Ciudad de México.- El diputado federal de Morena Cuauhtémoc Blanco fue interceptado este domingo por integrantes de la Asamblea Antimundialista cuando se dirigía al Estadio Ciudad de México para presenciar el partido de octavos de final entre México e Inglaterra. Durante la protesta, los manifestantes le gritaron "asesino", pintaron con aerosol su camioneta y lanzaron piedras contra la unidad.
El incidente ocurrió sobre Periférico Sur, frente al Centro Cultural Ollin Yoliztli, donde el colectivo realizaba una protesta contra la celebración de la Copa Mundial de Futbol 2026. Al reconocer al ex Gobernador de Morelos, los manifestantes comenzaron a increparlo mientras su camioneta, una Cadillac tipo Suburban, permanecía detenida.
Blanco descendió brevemente del vehículo, vestido con el jersey de la Selección Mexicana, y encaró por unos instantes a algunos de los inconformes.

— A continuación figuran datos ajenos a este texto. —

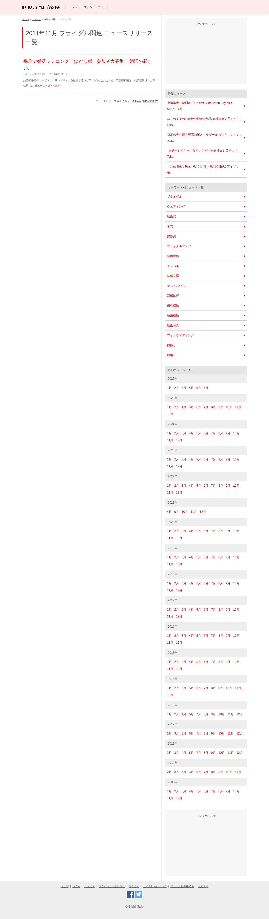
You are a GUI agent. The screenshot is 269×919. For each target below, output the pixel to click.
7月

En ese momento, un hombre con el rostro cubierto pintaba la camioneta con aerosol. Poco después, otro ocupante de la unidad también bajó, pero el legislador le impidió acercarse a los manifestantes. "Mira, Cuauhtémoc, Samir vive, culero. Pinche corrupto de mierda", le gritó uno de los asistentes a la protesta.El diputado regresó entonces a la camioneta, mientras los manifestantes continuaban realizando pintas sobre la carrocería, entre ellas la palabra "asesino".

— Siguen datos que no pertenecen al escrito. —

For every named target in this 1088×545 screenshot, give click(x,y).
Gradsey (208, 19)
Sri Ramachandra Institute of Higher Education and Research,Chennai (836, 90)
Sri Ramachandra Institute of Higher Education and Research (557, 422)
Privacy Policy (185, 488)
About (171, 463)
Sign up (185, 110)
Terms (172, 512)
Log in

"Samir vive, puto", volvió a gritar el mismo manifestante cuando Blanco intentaba maniobrar para abandonar el sitio. "Para que sigas atropellando gente", añadió. Mientras el ex futbolista daba marcha atrás, los inconformes continuaron coreando "¡asesino!" y lanzaron algunas piedras contra la unidad. Para salir del lugar, el morenista invadió la acera y tomó la lateral de Periférico. Las consignas hicieron referencia al asesinato del activista Samir Flores Soberanes, ocurrido el 20 de febrero de 2019, durante los primeros meses del gobierno de Blanco en Morelos. Flores, opositor al Proyecto Integral Morelos, fue atacado a balazos afuera de su domicilio en Amilcingo, municipio de Temoac, un día después de participar en un foro sobre la termoeléctrica de Huexca y días antes de una consulta ciudadana sobre ese proyecto. A más de siete años del crimen, la investigación continúa sin una sentencia firme y familiares del activista mantienen la exigencia de que se esclarezca el caso y se castigue a los responsables.